Races heat up

"...the KIJHL’s Beaver Valley Nitehawks will, literally, be sweating out the first of three home-and-home divisional series..."

While the Smoke Eaters rest and hope the Salmon Arm Silverbacks hit town next week on the heels of two losses, the KIJHL’s Beaver Valley Nitehawks will, literally, be sweating out the first of three home-and-home divisional series that are their quest to overtake the top clubs in the league’s top division.

The first-place Nelson Leafs will be at the Fruitvale ice aerie Friday and host Beaver Valley Saturday. Make no mistake, if Beaver Valley does not sweep those game their hopes of a first place finish and an advantageous playoff pairing with the division’s fourth place Spokane squad will be pretty much gone with the winter.

If you like junior hockey (what’s not to like) these should be must-see games.

•Meanwhile, Smoke Eaters and their fans will be, audibly or not, cheering on Chilliwack and Vernon over the weekend so that Trail’s slim and slimming fourth-place chances stay alive.

After a credible performance on the road kept those chances, albeit on life support, alive, the Smokies now have to keep their fingers crossed during their 10-day break that next week’s game against the Silverbacks at Cominco Arena still holds meaning for the team when it arrives.

In the best possible world for the Smoke Eaters Salmon Arm will arrive with only two games in hand and only a two-point lead on Trail – meaning the Smokies could draw level, and retain post season hopes with a win Tuesday night.

Most of Trail’s remaining nine games are at Cominco Arena.

Fewer than half of the Silverback’s last 13 games are in Salmon Arm – and all five of those games in March are on the road – so there is that, but Trail has to face the division-leading and nationally-ranked Penticton Vees four times to close the season.

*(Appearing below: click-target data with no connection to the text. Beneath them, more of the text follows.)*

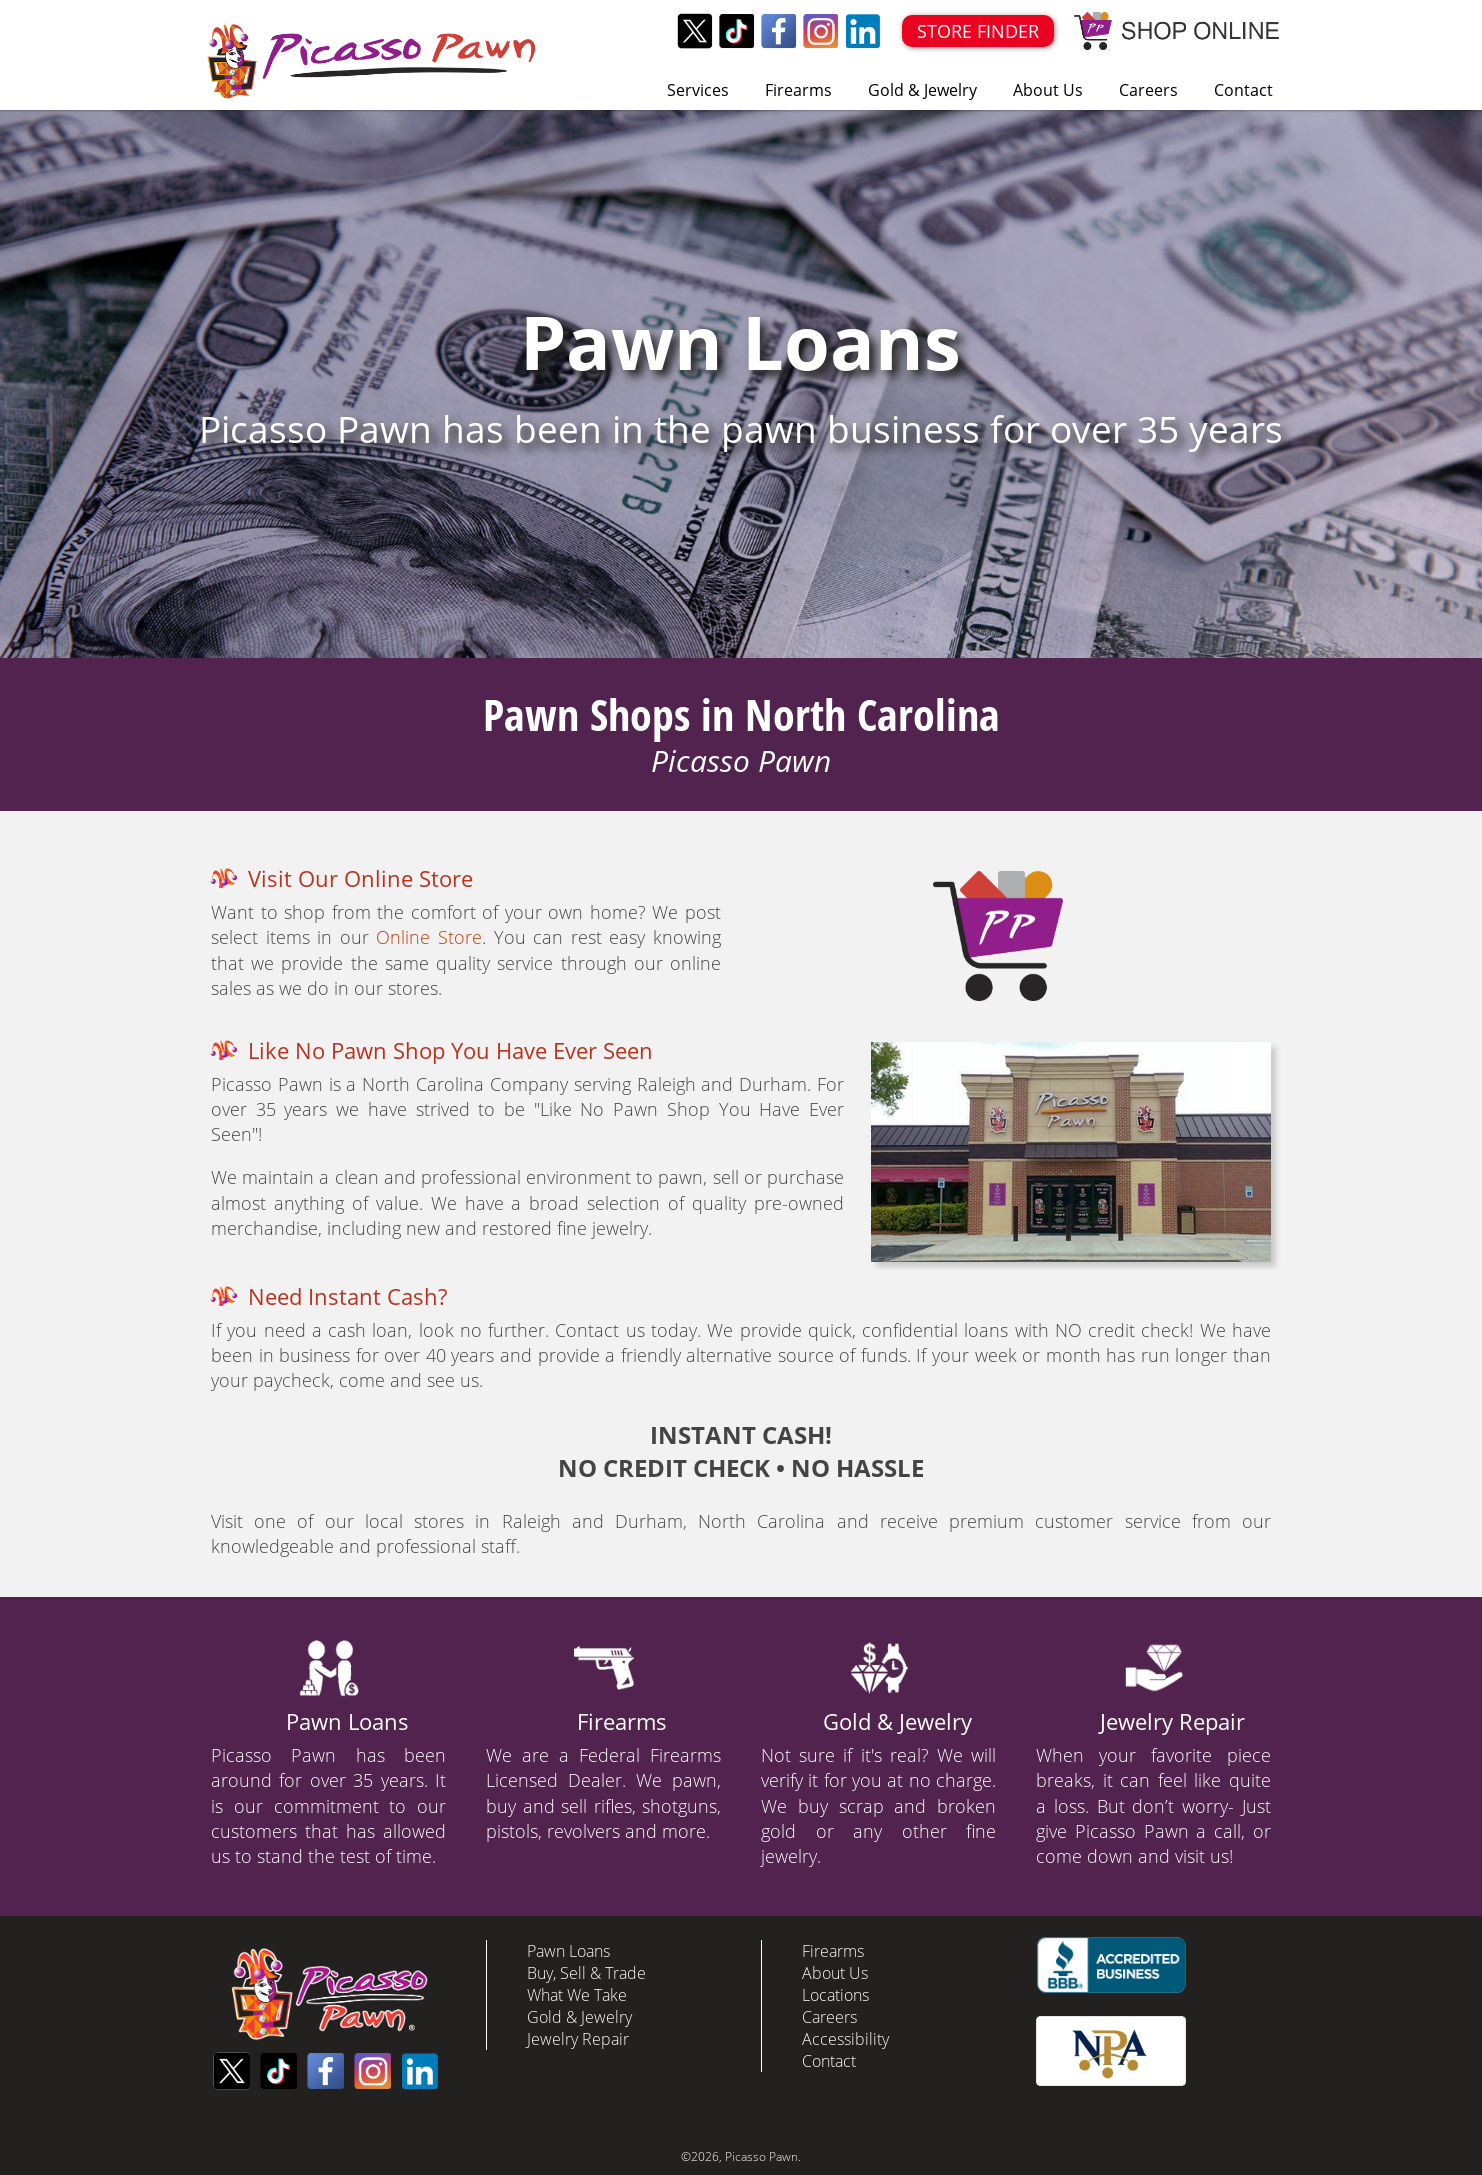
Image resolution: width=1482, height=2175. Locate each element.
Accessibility (845, 2039)
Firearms (798, 90)
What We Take (577, 1995)
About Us (1048, 90)
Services (698, 90)
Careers (1148, 90)
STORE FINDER (978, 31)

It is, to say the least, a perilous position for the Smoke Eaters, but there is, that still, small, hope for the future.

•Just a comment on the arts story in Wednesday’s Times. Velen  Vanderlick was called, “Doc,” by everybody who knew him because the nickname fit his academic credentials. He possessed at least three doctorates, including academically-earned ones in Law and Education and at least one awarded honourably to mark a very interesting life and careers path.

Multi-lingual (albeit English was his least fluent) and dedicated to children, education and this area as well as art, Doc was a local treasure. Nice to know more of his work will be available for residents to view.